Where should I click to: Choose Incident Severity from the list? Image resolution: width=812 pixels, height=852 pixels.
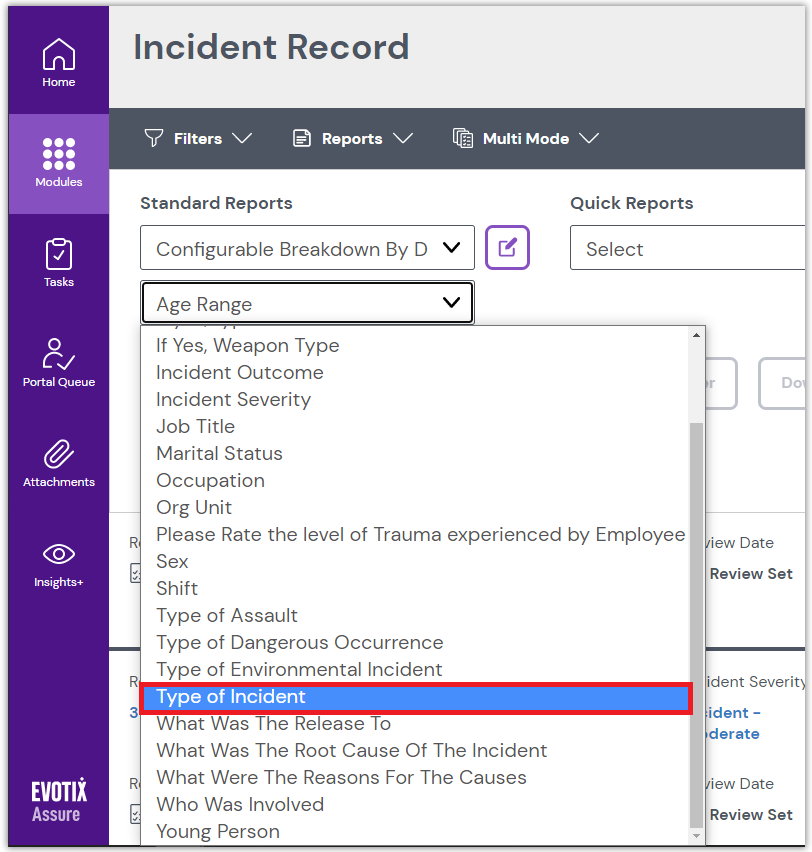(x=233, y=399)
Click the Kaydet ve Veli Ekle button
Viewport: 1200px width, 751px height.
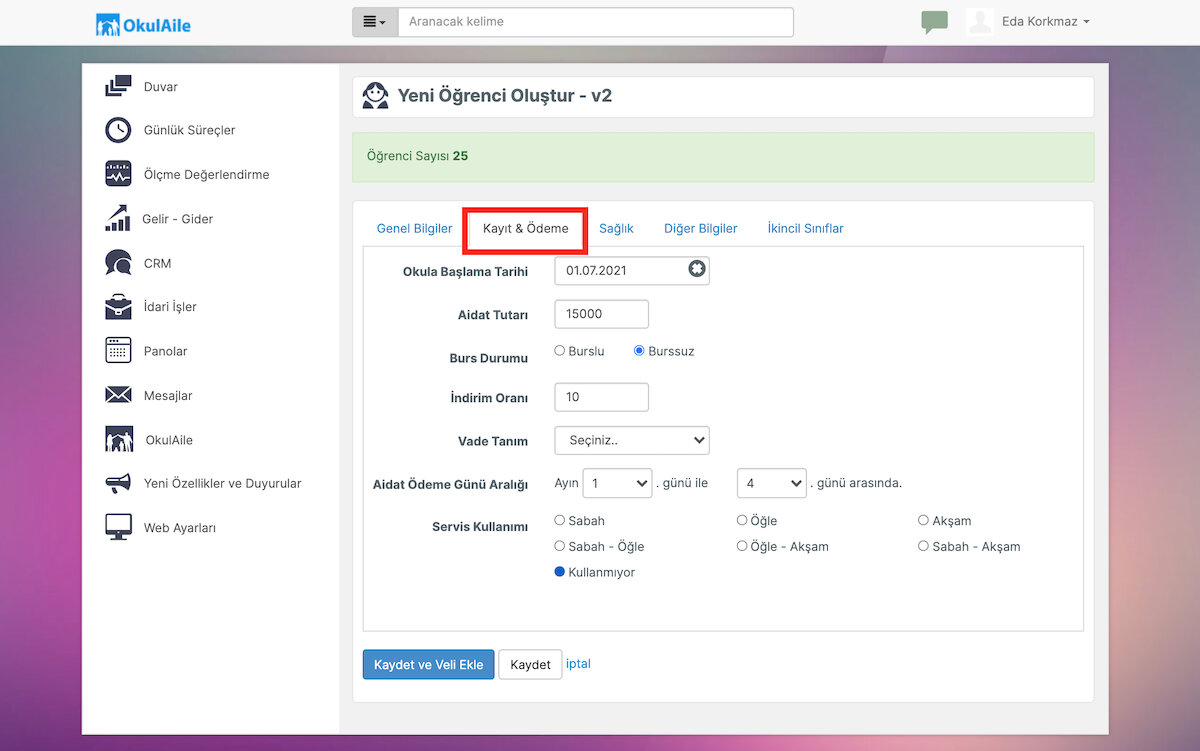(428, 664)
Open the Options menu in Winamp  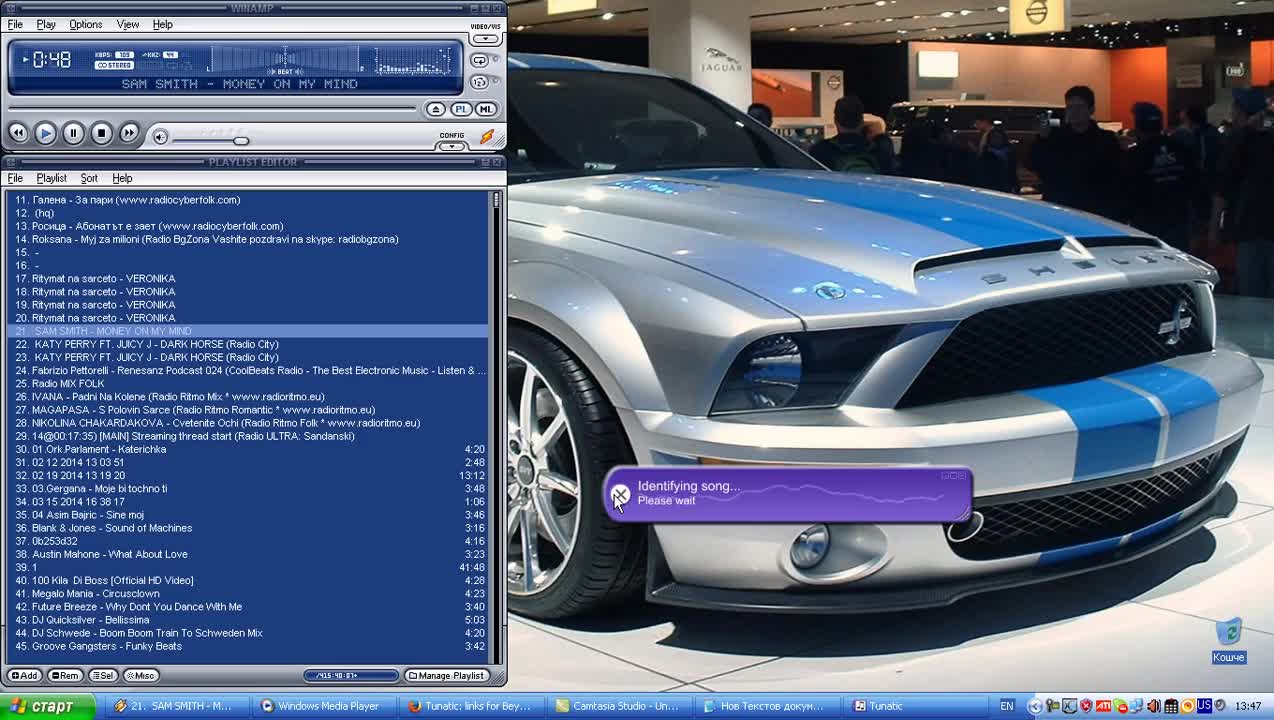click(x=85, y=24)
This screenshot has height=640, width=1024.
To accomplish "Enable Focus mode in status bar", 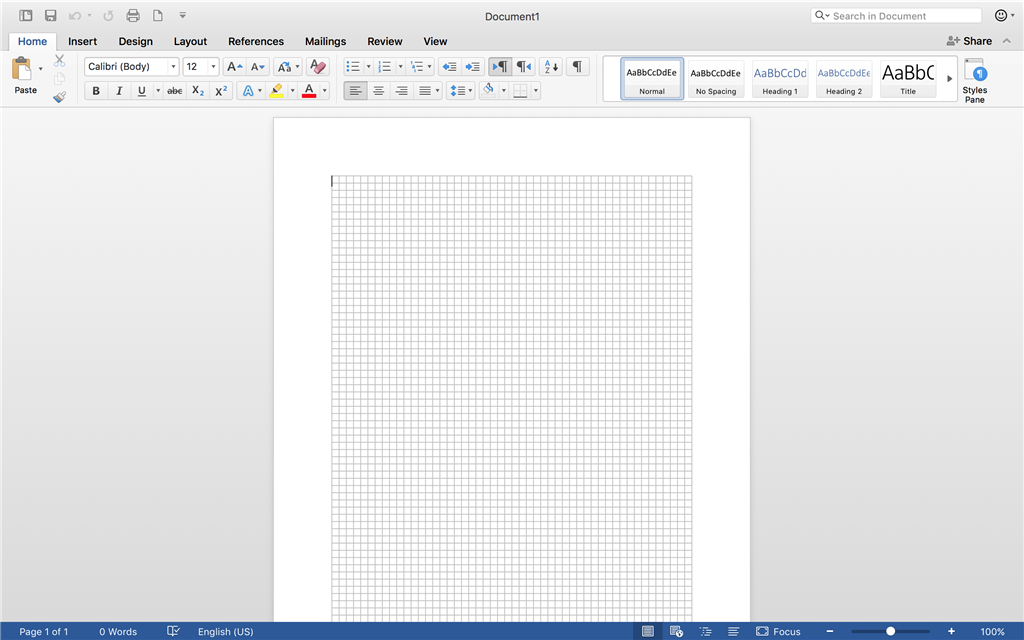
· · ·
| Exercise requirements |
A word-for-word copy is needed of the lines from the line holding "This screenshot has height=640, width=1024." through the end of the records, both included, excluding every picture.

| Solution |
This screenshot has height=640, width=1024.
To accomplish "Enable Focus mode in status bar", 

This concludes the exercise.